** Task requirements **
From the passage on India's princely states, list every verb used to describe how each prince was brought to accede to India or Pakistan.

## BEGIN Passage to read

Yet, India’s princely states are a relatively under-studied aspect of British rule in India and the early years of Indian and Pakistani independence. Far from playing second fiddle to events in the British Indian provinces, the princely states played an integral role in shaping events leading up to and following the transfer of power. Within the British Raj, the princely states were autonomous with recognized sovereignty through treaties with the British Crown. Therefore, each prince had to be convinced, cajoled, and, in some cases, forced to accede to either India or Pakistan. As Indian and Pakistani authorities sought to assert the writ of the post-colonial state, the princes’ sought to preserve their power, setting the stage for political and military clashes based in competing conceptions of state sovereignty.

## END Passage to read
## BEGIN Data listing

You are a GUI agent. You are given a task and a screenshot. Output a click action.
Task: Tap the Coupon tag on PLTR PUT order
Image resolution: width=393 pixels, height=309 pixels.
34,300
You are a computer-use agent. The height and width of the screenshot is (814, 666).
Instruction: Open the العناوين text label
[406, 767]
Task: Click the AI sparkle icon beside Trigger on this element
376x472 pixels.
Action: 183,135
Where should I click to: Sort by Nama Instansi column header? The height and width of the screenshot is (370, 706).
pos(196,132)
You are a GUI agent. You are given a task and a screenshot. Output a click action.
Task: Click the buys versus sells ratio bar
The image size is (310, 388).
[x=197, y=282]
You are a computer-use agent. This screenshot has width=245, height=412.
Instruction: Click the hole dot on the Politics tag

## END Data listing
## BEGIN Data listing

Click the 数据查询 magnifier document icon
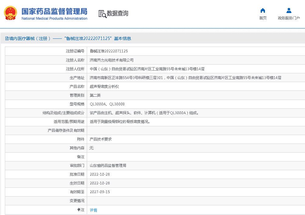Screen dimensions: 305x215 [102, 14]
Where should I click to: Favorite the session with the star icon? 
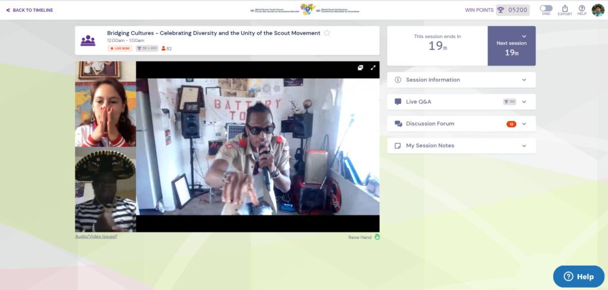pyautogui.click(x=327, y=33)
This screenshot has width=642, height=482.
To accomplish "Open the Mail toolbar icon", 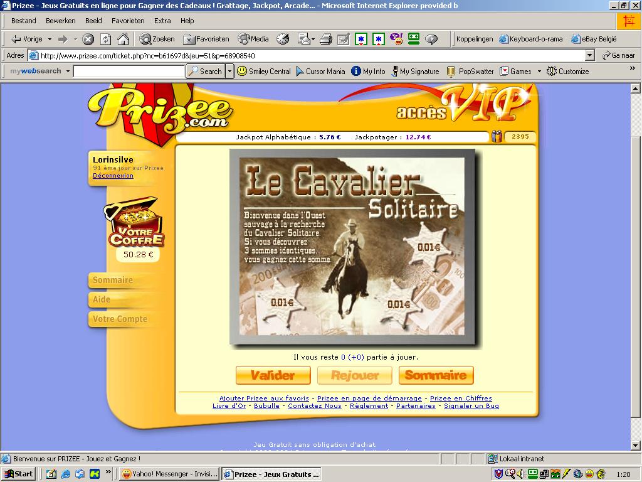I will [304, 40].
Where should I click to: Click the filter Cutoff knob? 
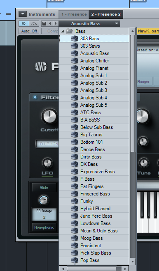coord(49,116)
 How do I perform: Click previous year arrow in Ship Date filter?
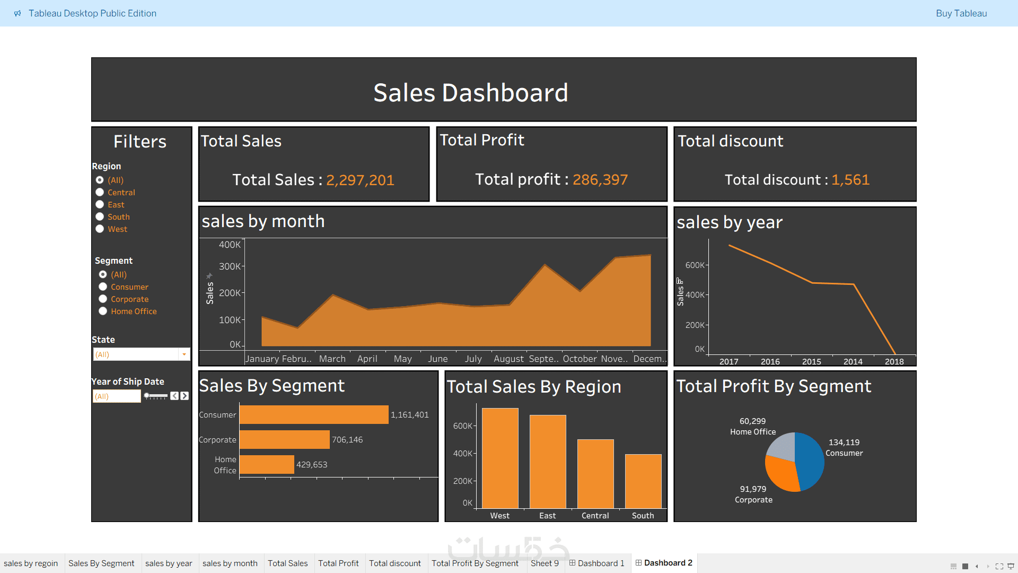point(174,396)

## END Data listing

** Solution below **
convinced, cajoled, forced